Jersey believes its financial services industry – together with the laws it follows and the agencies which police it – are much better prepared to face international scrutiny than fellow offshore centre Monaco, which has just been subject of a “scathing” evaluation.
2023 is a key year for the island’s primary sector, with a team from Moneyval – a European organisation which assesses compliance with international standards to counter money laundering and the financing of terrorism – due to visit in September.
A bad report could have dire consequences for Jersey, with the island particularly keen to avoid being added to a ‘grey list’ of jurisdictions which are judged to have inadequate laws, practices and resources to tackle financial crime.
Last February, after a damning evaluation by the Caribbean equivalent of Moneyval, the Cayman Islands were added to this ‘grey list’, which is compiled by an international body called the Financial Action Task Force, which sets the global standards on which assessments are made.
Other grey-listed countries include North Korea, Myanmar and Syria. Countries on the list are subject to increased monitoring by FATF, who decide if and when they can be removed from it.
Last week, Moneyval published its assessment of Monaco. The Mediterranean principality has not joined FATF’s grey list, but the international watchdog is expected to discuss the report at its next meeting at the end of February.
On Tuesday, members of Jersey’s finance industry met to hear about the latest preparations for the island’s own Moneyval assessment.
Pictured: George Pearmain is leading the Government's preparation for the key Moneyval assessment.
There, George Pearmain – the Government’s Director of Financial Crime Strategy – said that the Monaco evaluation was “very scathing”, but Jersey was in a different position.
He said: “Monaco’s risk profile is not dissimilar to Jersey's, but its approach and preparation [for evaluation] was very different; for instance, Monaco did not make any legislative changes until last April, whereas Jersey has already taken several important steps.”
Mr Pearmain added that Jersey’s position was more akin to another recently evaluated jurisdiction, Estonia, which had received a far more favourable report to Monaco.
“Like Jersey, Estonia invested substantially in its Financial Intelligence Unit and engaged in a sustained programme of outreach [to the industry]. It was able to predict many of the recommendations which Moneyval made; something we too are aiming to do.”
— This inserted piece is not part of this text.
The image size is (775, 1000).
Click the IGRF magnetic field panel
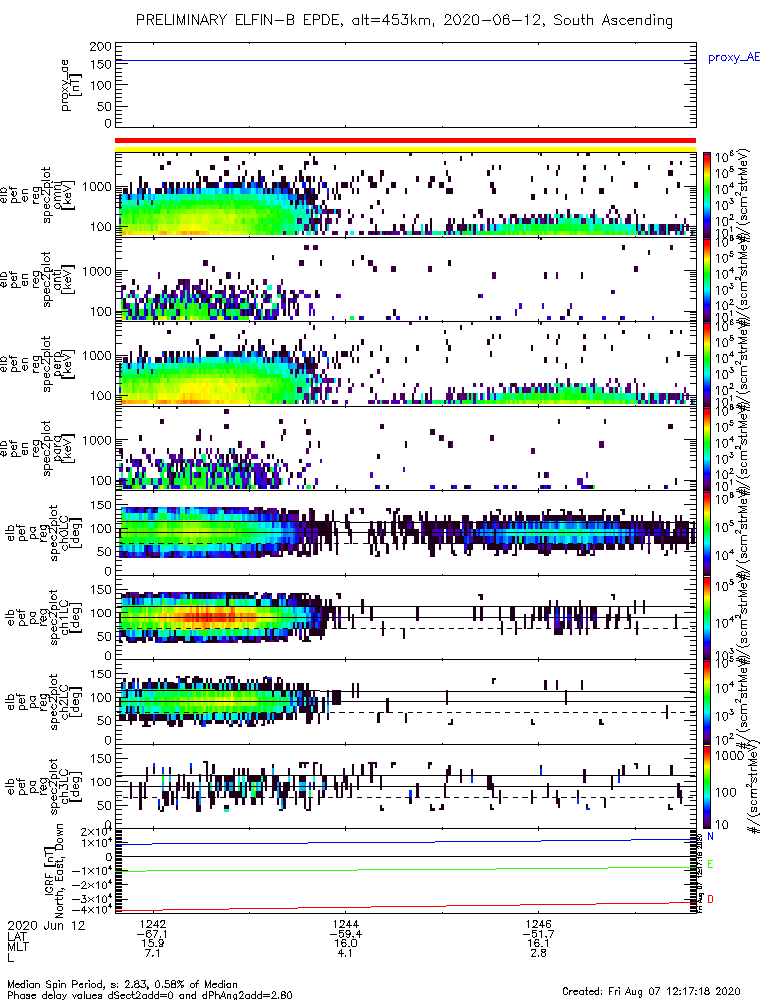point(405,871)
By contrast, Monaco received a critical report, which the 0.76 sq-mile nation says it is now seeking to rectify.
Bloomberg reported that inspectors had found that “ownership databases were largely incomplete, reports on suspicious transactions were filed months late, and authorities lacked the resources or sophistication to tackle the most complex investigations.
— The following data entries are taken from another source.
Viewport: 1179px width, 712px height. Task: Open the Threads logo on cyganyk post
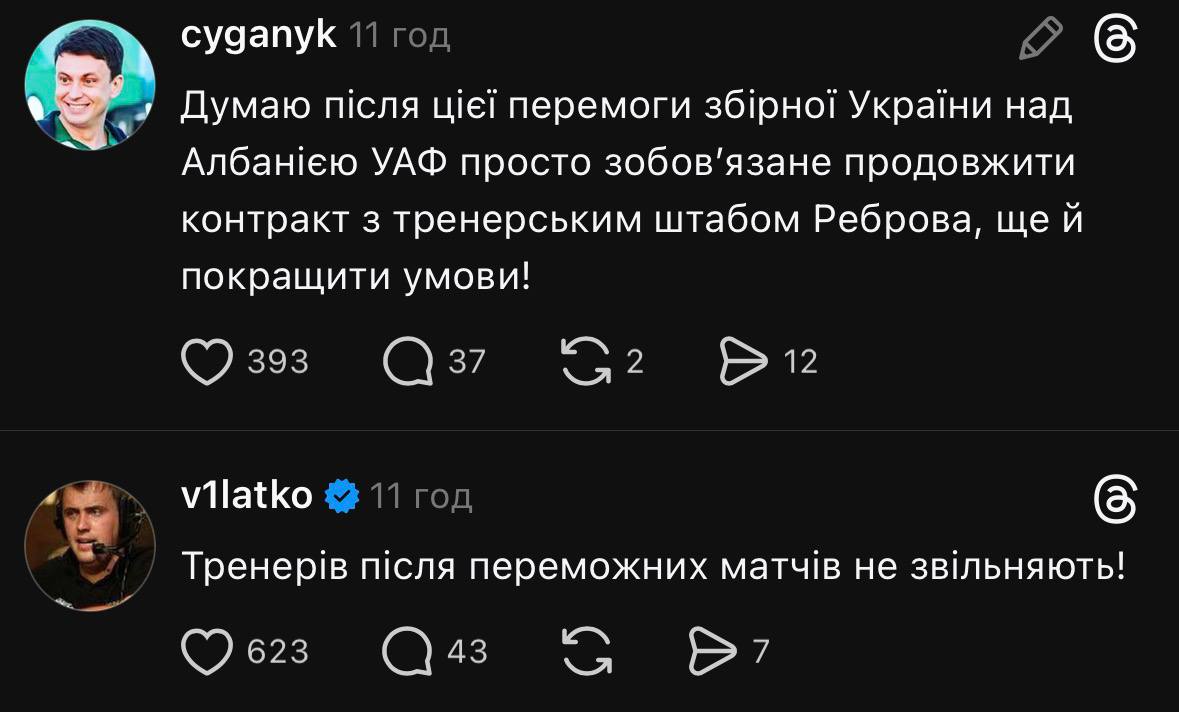[x=1116, y=40]
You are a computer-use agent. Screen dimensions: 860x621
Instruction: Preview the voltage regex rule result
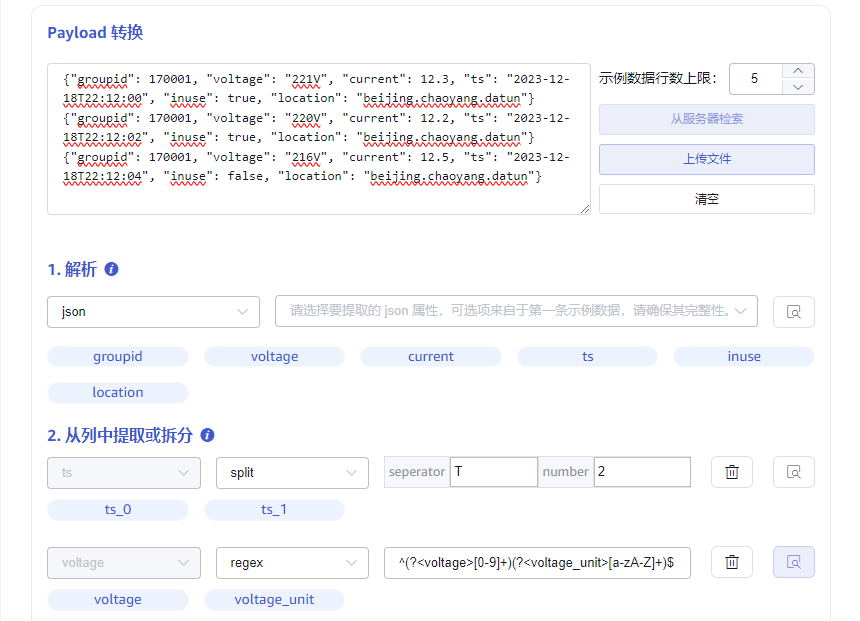point(793,562)
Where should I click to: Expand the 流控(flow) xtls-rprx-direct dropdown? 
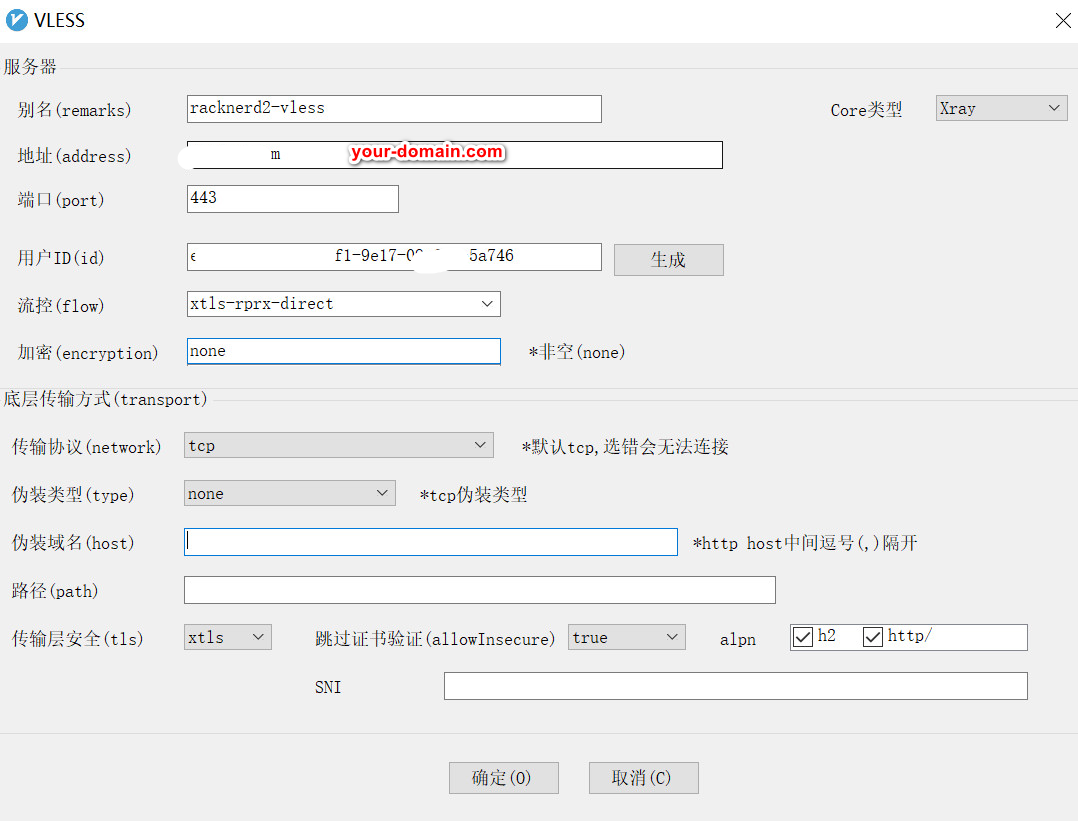pos(343,304)
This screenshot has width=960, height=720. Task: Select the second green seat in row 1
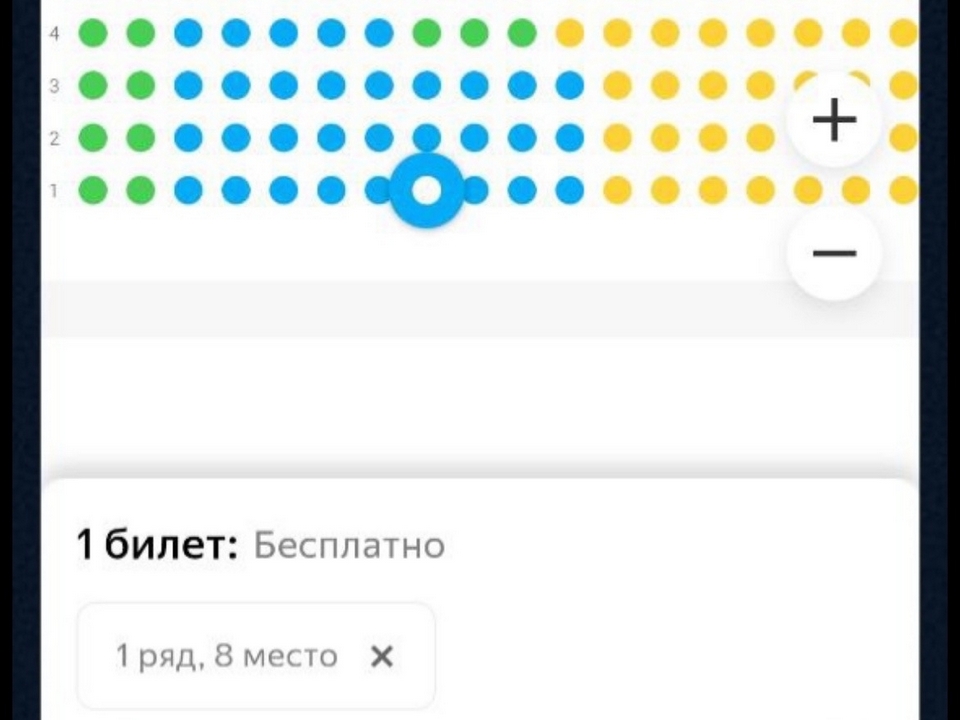point(141,189)
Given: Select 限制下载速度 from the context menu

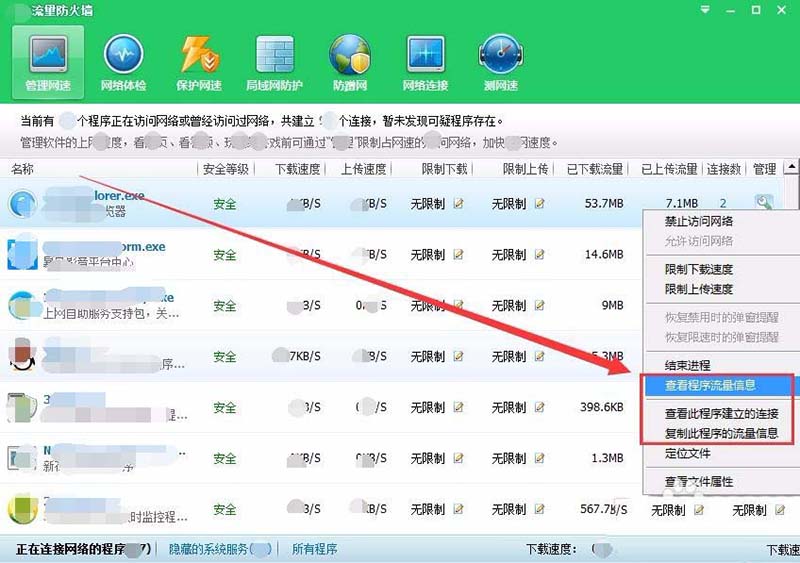Looking at the screenshot, I should [x=699, y=270].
“The findings led the inspectors to give Monaco their worst effectiveness rating for the way it prosecutes money laundering and recovers assets.”
Despite Jersey being better prepared – with the island already passing laws to introduce Deferred Prosecution Agreements and to make ‘Failing to Prevent’ financial crime an offence – the finance industry is not expected to get a clean bill of health.
Richard Pedley, Associate Director of Financial Crime Strategy, told the meeting: “Anecdotally, there seems to be two schools of thought in the run up to the evaluation: one is ‘it’s all going to be fine, so there’s no point doing anything’; and the other is that ‘we’re all completely doomed’.
“I don’t believe either is correct, and the truth is somewhere in the middle. We are not doomed but we are not home free, either. We are better prepared than others, and will be even more prepared by September’s on-site visit.
“One thing we can guarantee is that we will be well prepared, which we expect will serve to reduce the scope of Moneyval’s inevitable recommendations when they come out next year.”